MicroRNA transcriptome profiles during swine skeletal muscle development

Abstract

Background: MicroRNA (miR) are a class of small RNAs that regulate gene expression by inhibiting translation of protein encoding transcripts. To evaluate the role of miR in skeletal muscle of swine, global microRNA abundance was measured at specific developmental stages including proliferating satellite cells, three stages of fetal growth, day-old neonate, and the adult.

Results: Twelve potential novel miR were detected that did not match previously reported sequences. In addition, a number of miR previously reported to be expressed in mammalian muscle were detected, having a variety of abundance patterns through muscle development. Muscle-specific miR-206 was nearly absent in proliferating satellite cells in culture, but was the highest abundant miR at other time points evaluated. In addition, miR-1 was moderately abundant throughout developmental stages with highest abundance in the adult. In contrast, miR-133 was moderately abundant in adult muscle and either not detectable or lowly abundant throughout fetal and neonate development. Changes in abundance of ubiquitously expressed miR were also observed. MiR-432 abundance was highest at the earliest stage of fetal development tested (60 day-old fetus) and decreased throughout development to the adult. Conversely, miR-24 and miR-27 exhibited greatest abundance in proliferating satellite cells and the adult, while abundance of miR-368, miR-376, and miR-423-5p was greatest in the neonate.

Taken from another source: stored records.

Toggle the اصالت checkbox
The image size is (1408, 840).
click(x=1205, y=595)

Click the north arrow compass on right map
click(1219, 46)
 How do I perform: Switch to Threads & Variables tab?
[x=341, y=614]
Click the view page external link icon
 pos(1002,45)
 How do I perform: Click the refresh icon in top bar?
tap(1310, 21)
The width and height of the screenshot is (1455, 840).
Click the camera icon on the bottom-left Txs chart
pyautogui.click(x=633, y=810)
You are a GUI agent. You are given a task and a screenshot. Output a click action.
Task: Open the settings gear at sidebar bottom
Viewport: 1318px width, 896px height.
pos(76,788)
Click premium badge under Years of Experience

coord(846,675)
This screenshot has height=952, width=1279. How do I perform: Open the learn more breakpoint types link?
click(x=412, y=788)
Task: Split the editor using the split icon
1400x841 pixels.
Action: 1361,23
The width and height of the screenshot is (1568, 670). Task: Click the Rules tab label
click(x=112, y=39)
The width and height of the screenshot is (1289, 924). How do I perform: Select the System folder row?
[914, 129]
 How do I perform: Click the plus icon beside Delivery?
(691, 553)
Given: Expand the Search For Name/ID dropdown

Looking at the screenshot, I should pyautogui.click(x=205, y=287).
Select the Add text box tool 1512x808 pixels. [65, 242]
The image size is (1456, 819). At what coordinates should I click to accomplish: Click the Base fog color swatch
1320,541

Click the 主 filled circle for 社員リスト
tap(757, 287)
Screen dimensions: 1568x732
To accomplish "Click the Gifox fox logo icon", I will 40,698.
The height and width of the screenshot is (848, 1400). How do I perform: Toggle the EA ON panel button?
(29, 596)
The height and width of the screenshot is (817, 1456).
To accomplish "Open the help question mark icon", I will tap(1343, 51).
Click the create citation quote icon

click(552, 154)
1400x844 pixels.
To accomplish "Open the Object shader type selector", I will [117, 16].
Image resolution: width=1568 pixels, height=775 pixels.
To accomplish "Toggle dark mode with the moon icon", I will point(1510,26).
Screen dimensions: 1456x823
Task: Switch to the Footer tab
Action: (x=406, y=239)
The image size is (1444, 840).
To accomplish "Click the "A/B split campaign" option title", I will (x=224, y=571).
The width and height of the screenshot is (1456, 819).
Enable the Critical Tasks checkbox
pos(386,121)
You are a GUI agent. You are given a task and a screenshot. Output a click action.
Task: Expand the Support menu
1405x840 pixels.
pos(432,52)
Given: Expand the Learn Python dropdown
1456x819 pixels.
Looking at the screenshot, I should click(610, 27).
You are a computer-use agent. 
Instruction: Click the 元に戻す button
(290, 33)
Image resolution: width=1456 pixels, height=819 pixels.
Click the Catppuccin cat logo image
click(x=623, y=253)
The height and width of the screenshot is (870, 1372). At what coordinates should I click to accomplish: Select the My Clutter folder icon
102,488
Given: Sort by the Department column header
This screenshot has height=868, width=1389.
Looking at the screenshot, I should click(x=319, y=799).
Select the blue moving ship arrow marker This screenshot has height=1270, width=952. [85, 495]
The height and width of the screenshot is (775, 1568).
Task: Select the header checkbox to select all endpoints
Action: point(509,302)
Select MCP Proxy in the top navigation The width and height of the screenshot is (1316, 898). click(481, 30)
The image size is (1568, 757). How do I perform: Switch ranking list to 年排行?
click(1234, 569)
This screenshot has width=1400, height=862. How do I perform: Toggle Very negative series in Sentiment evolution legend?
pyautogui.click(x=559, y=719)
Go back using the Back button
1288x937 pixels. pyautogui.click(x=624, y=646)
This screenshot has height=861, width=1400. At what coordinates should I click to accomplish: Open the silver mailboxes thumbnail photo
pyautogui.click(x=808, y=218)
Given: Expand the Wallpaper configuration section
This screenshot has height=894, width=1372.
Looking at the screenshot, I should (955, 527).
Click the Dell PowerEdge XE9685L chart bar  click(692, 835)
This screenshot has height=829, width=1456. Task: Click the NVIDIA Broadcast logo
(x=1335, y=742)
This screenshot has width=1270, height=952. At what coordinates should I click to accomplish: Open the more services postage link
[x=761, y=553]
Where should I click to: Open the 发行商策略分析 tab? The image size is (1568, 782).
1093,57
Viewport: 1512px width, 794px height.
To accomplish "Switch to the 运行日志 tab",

Conclusion: These data present a complete set of transcriptome profiles to evaluate miR abundance at specific stages of skeletal muscle growth in swine. Identification of these miR provides an initial group of miR that may play a vital role in muscle development and growth.

Figure 1

Saturation plot of microRNA libraries. Saturation plots were created from the neonatal muscle sample to determine saturation of the signal as an indicator that abundance levels would remain constant as new results were added. A total of 5,000 observed miR were evaluated. The supply of unique singletons is represented by the small dashed line, while the known and unknown miR are represented by the solid black line and large dashed line, respectively.

Figure 2

Variation between microRNA libraries. Transcriptome profiles from samples at the same developmental state were compared within the three satellite cell libraries (2a), two individual adult biceps femoris libraries (2b), and two d 90 fetal biceps femoris libraries (2c). MicroRNA cDNA libraries for satellite cells (2a) were created from the pool of the 4th and 5th passage satellite cells and the 6th passage (6th passage, #1). A second library was created from a second flask of 6th passage stellite cells (6th passage, #2) to evaluate variation between satellite cells at the same passage. MicroRNA abundance is represented as number of individual miR tags observed per thousand tags evaluated.

Figure 3

MicroRNA transcriptome profiles. MicroRNA cDNA clone libraries were created from skeletal muscle during specific stages of swine development including satellite cells, d 60 (primary fiber development) of fetal development, d 90 (secondary fiber development) of fetal development, d 105 of fetal development, one day-old neonate and the adult. For the fetal samples, biceps femoris (BF) and longissimus dorsi (LD) were collected from female and male fetuses. Biceps femoris (BF) samples were collected for the one day-old neonate and the adult. MicroRNA abundance is represented as number of individual miR tags observed per thousand tags evaluated. Data for the satellite cells and adult muscle is presented as the average of multiple transcriptome libraries presented in Additional file 1.